● PROBLEM REQUIREMENTS
Each entry needs to be reproduced verbatim.

---------- DATA LISTING

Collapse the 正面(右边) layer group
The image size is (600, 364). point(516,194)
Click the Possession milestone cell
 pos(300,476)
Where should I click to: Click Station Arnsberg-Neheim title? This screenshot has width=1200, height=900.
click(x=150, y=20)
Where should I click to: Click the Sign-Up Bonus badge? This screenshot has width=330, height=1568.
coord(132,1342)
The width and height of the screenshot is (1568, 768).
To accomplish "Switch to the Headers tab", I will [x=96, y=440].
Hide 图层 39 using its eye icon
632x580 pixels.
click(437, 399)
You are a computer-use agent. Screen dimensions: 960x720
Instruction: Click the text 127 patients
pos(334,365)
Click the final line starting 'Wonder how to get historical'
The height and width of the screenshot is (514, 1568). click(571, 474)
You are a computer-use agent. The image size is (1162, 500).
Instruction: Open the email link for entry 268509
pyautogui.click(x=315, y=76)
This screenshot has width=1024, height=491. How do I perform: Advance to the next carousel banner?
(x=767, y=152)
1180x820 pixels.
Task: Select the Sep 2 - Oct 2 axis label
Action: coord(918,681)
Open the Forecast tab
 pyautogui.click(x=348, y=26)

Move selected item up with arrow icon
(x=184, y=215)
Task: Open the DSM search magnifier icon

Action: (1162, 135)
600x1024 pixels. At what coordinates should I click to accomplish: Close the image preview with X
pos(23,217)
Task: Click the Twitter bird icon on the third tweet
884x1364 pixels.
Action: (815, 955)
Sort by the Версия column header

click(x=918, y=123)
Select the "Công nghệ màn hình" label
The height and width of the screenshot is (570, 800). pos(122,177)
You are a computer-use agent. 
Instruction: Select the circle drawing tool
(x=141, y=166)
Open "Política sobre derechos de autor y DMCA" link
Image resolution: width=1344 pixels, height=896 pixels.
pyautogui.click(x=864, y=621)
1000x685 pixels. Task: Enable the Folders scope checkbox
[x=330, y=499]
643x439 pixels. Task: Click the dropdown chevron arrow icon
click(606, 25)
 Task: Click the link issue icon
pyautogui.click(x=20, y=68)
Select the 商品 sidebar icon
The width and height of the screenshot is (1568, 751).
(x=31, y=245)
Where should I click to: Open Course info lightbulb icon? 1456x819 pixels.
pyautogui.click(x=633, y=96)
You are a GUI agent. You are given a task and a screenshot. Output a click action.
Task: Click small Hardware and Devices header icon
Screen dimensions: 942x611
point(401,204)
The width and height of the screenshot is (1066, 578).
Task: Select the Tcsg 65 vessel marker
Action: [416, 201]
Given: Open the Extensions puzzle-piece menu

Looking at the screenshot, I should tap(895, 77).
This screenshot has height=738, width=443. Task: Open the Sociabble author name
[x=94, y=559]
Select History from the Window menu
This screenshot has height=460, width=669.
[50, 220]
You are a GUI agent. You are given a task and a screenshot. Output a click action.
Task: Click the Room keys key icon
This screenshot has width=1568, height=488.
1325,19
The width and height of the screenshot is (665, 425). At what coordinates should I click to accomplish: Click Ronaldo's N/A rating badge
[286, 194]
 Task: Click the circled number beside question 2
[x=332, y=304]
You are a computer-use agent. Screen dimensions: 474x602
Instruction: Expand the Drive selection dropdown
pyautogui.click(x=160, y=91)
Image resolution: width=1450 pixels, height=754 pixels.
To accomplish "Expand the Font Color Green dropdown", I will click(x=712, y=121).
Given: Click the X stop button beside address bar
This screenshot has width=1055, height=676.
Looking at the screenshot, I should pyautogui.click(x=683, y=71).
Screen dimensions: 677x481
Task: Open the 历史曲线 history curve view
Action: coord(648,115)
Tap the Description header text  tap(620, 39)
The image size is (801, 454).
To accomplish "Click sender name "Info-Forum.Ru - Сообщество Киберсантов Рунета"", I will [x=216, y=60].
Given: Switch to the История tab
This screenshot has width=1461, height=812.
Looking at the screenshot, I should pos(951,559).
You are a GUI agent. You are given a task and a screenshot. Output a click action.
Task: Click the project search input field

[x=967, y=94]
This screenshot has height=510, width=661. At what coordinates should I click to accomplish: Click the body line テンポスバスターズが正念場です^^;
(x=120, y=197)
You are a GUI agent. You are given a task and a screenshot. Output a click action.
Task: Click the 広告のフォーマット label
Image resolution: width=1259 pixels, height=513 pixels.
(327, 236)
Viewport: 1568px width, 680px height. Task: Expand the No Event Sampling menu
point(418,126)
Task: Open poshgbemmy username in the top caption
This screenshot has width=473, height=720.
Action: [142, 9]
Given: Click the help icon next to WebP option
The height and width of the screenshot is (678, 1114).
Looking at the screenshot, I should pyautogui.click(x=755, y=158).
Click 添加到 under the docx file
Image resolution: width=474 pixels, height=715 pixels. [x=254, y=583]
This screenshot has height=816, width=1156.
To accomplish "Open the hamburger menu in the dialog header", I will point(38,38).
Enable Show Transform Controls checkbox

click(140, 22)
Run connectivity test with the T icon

--------------------

● TASK SOLUTION
Collapse the 正面(右边) layer group
The image size is (600, 364). point(516,194)
Click the Possession milestone cell
 pos(300,476)
Where should I click to: Click Station Arnsberg-Neheim title? This screenshot has width=1200, height=900.
click(x=150, y=20)
Where should I click to: Click the Sign-Up Bonus badge? This screenshot has width=330, height=1568.
coord(132,1342)
The width and height of the screenshot is (1568, 768).
To accomplish "Switch to the Headers tab", I will [x=96, y=440].
Hide 图层 39 using its eye icon
632x580 pixels.
click(437, 399)
You are a computer-use agent. Screen dimensions: 960x720
Instruction: Click the text 127 patients
pos(334,365)
Click the final line starting 'Wonder how to get historical'
The height and width of the screenshot is (514, 1568). click(571, 474)
You are a computer-use agent. The image size is (1162, 500).
Instruction: Open the email link for entry 268509
pyautogui.click(x=315, y=76)
This screenshot has width=1024, height=491. How do I perform: Advance to the next carousel banner?
(x=767, y=152)
1180x820 pixels.
Task: Select the Sep 2 - Oct 2 axis label
Action: coord(918,681)
Open the Forecast tab
 pyautogui.click(x=348, y=26)

Move selected item up with arrow icon
(x=184, y=215)
Task: Open the DSM search magnifier icon

Action: (1162, 135)
600x1024 pixels. At what coordinates should I click to accomplish: Close the image preview with X
pos(23,217)
Task: Click the Twitter bird icon on the third tweet
884x1364 pixels.
Action: (815, 955)
Sort by the Версия column header

click(x=918, y=123)
Select the "Công nghệ màn hình" label
The height and width of the screenshot is (570, 800). pos(122,177)
You are a computer-use agent. 
Instruction: Select the circle drawing tool
(x=141, y=166)
Open "Política sobre derechos de autor y DMCA" link
Image resolution: width=1344 pixels, height=896 pixels.
pyautogui.click(x=864, y=621)
1000x685 pixels. Task: Enable the Folders scope checkbox
[x=330, y=499]
643x439 pixels. Task: Click the dropdown chevron arrow icon
click(606, 25)
 Task: Click the link issue icon
pyautogui.click(x=20, y=68)
Select the 商品 sidebar icon
The width and height of the screenshot is (1568, 751).
(x=31, y=245)
Where should I click to: Open Course info lightbulb icon? 1456x819 pixels.
pyautogui.click(x=633, y=96)
You are a GUI agent. You are given a task and a screenshot. Output a click action.
Task: Click small Hardware and Devices header icon
Screen dimensions: 942x611
point(401,204)
The width and height of the screenshot is (1066, 578).
Task: Select the Tcsg 65 vessel marker
Action: [416, 201]
Given: Open the Extensions puzzle-piece menu

Looking at the screenshot, I should tap(895, 77).
This screenshot has height=738, width=443. Task: Open the Sociabble author name
[x=94, y=559]
Select History from the Window menu
This screenshot has height=460, width=669.
[50, 220]
You are a GUI agent. You are given a task and a screenshot. Output a click action.
Task: Click the Room keys key icon
This screenshot has width=1568, height=488.
1325,19
The width and height of the screenshot is (665, 425). At what coordinates should I click to accomplish: Click Ronaldo's N/A rating badge
[286, 194]
 Task: Click the circled number beside question 2
[x=332, y=304]
You are a computer-use agent. Screen dimensions: 474x602
Instruction: Expand the Drive selection dropdown
pyautogui.click(x=160, y=91)
Image resolution: width=1450 pixels, height=754 pixels.
To accomplish "Expand the Font Color Green dropdown", I will click(x=712, y=121).
Given: Click the X stop button beside address bar
This screenshot has width=1055, height=676.
Looking at the screenshot, I should pyautogui.click(x=683, y=71).
Screen dimensions: 677x481
Task: Open the 历史曲线 history curve view
Action: coord(648,115)
Tap the Description header text  tap(620, 39)
The image size is (801, 454).
To accomplish "Click sender name "Info-Forum.Ru - Сообщество Киберсантов Рунета"", I will [x=216, y=60].
Given: Switch to the История tab
This screenshot has width=1461, height=812.
Looking at the screenshot, I should pos(951,559).
You are a GUI agent. You are given a task and a screenshot. Output a click action.
Task: Click the project search input field

[x=967, y=94]
This screenshot has height=510, width=661. At what coordinates should I click to accomplish: Click the body line テンポスバスターズが正念場です^^;
(x=120, y=197)
You are a GUI agent. You are given a task and a screenshot. Output a click action.
Task: Click the 広告のフォーマット label
Image resolution: width=1259 pixels, height=513 pixels.
(327, 236)
Viewport: 1568px width, 680px height. Task: Expand the No Event Sampling menu
point(418,126)
Task: Open poshgbemmy username in the top caption
This screenshot has width=473, height=720.
Action: [142, 9]
Given: Click the help icon next to WebP option
The height and width of the screenshot is (678, 1114).
Looking at the screenshot, I should pyautogui.click(x=755, y=158).
Click 添加到 under the docx file
Image resolution: width=474 pixels, height=715 pixels. [x=254, y=583]
This screenshot has height=816, width=1156.
To accomplish "Open the hamburger menu in the dialog header", I will point(38,38).
Enable Show Transform Controls checkbox

click(140, 22)
Run connectivity test with the T icon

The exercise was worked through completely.